After two years of waiting, 23andMe finally won approval from the FDA in February, and started selling the tests again five weeks ago. CEO Anne Wojcicki said, during that time, she never lost focus on the company's core mission — bringing genetic information and healthcare directly to consumers.

"I think honestly one of the smartest things we do is, we don't read our press," she said. "We keep getting this feedback, our investors, people who were part of the raise — the vision has not changed for 23andMe. It has been so obvious that what we said we were going to do is exactly what we're executing on. When we had the FDA warning letter and other issues, they're just bumps. It's just a problem to solve. What we've learned is, we can solve those problems. Nothing was insurmountable, it was just a question of figuring out the situation. We just buckled down. As soon as we got our warning letter, I spent ten days in my pajamas on the phone with lawyers getting feedback."
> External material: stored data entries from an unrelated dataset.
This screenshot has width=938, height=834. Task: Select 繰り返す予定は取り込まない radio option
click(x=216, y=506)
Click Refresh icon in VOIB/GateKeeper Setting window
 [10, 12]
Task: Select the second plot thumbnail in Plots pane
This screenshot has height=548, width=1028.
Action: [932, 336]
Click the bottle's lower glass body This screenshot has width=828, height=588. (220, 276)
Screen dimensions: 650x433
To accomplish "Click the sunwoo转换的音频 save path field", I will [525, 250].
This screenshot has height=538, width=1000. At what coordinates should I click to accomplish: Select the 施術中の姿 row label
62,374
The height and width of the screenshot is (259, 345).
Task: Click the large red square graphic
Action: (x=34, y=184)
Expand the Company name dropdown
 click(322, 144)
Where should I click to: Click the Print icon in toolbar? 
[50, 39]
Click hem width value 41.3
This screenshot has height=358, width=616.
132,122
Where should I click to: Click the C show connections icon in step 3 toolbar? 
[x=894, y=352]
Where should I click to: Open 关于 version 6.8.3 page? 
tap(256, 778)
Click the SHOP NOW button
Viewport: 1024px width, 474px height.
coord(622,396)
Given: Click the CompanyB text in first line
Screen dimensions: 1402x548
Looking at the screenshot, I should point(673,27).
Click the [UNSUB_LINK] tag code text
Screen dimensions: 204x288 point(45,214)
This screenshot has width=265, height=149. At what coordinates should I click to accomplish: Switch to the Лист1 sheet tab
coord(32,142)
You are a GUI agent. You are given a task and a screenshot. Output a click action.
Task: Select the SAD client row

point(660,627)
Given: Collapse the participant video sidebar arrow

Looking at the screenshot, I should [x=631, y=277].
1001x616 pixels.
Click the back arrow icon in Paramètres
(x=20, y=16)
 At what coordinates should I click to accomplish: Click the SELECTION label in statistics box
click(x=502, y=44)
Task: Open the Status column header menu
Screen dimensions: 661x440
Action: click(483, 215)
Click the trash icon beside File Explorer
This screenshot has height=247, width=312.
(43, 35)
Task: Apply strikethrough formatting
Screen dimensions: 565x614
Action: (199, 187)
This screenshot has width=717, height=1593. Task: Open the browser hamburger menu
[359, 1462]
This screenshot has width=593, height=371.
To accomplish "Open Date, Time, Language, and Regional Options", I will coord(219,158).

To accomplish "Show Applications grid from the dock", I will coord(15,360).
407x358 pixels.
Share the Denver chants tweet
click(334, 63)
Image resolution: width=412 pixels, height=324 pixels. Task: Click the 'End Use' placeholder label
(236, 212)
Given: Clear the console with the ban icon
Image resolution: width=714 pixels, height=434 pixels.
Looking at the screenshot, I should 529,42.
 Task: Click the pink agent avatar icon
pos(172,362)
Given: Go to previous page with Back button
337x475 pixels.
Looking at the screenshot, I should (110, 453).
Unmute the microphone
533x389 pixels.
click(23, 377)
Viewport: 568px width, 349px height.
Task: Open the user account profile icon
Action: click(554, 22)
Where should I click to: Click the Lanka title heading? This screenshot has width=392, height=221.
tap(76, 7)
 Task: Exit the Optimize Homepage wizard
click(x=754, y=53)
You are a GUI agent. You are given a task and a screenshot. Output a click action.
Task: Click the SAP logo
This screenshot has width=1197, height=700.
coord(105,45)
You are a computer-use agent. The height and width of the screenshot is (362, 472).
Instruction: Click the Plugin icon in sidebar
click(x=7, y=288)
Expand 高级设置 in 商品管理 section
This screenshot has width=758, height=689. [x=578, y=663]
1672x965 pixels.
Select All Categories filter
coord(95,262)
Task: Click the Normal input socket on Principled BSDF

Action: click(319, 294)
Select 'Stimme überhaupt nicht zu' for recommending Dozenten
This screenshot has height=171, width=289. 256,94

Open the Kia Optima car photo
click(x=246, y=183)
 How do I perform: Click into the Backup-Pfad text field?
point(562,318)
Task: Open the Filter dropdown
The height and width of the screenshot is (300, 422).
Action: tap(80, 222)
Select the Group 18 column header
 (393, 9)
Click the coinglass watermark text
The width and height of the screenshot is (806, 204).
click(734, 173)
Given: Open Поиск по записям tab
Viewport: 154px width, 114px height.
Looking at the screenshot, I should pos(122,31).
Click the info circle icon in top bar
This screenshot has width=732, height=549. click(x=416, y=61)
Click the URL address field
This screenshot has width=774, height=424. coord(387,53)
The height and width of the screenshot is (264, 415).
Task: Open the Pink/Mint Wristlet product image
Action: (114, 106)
Wojcicki went on to say that while direct to consumer sales of 23andMe test kits will always be the core of the company's business, data from over a million users will increasingly power the companies drug research and development arm. Within five to ten years, she said, it's possible that the company's major source of revenue could shift toward drug discovery.

Sprout is a very different kind of company. First of all, the drug it's known for — Addyi, a female sexual desire enhancer — isn't something the company discovered itself. CEO Cindy Whitehead was working for a company that sold "one of the male sexual health drugs," and was frustrated when she saw executives passing up on the chance to fund a similar solution for women. "They weren't walking away on the basis of science. The science and emerging understanding is spectacular," she said.

The problem, Whitehead said, is that people see male sexual dysfunction as biological, while female sexual dysfunction is psychological. And, indeed, Addyi is a "chronic drug" that treats Hypoactive Sexual Desire Disorder, which is classified as a mental disorder. "Addyi is an everyday drug that works on key chemicals in the brain — that's very different than a blood flow issue," Whitehead said. Addyi, which has gained a lot of attention as "the female Viagra," was rejected twice by the FDA before finally winning approval in August. When asked if she was surprised by the controversy the drug has stirred, Whitehead was dismissive. "No," she said, laughing. "It's women and sex."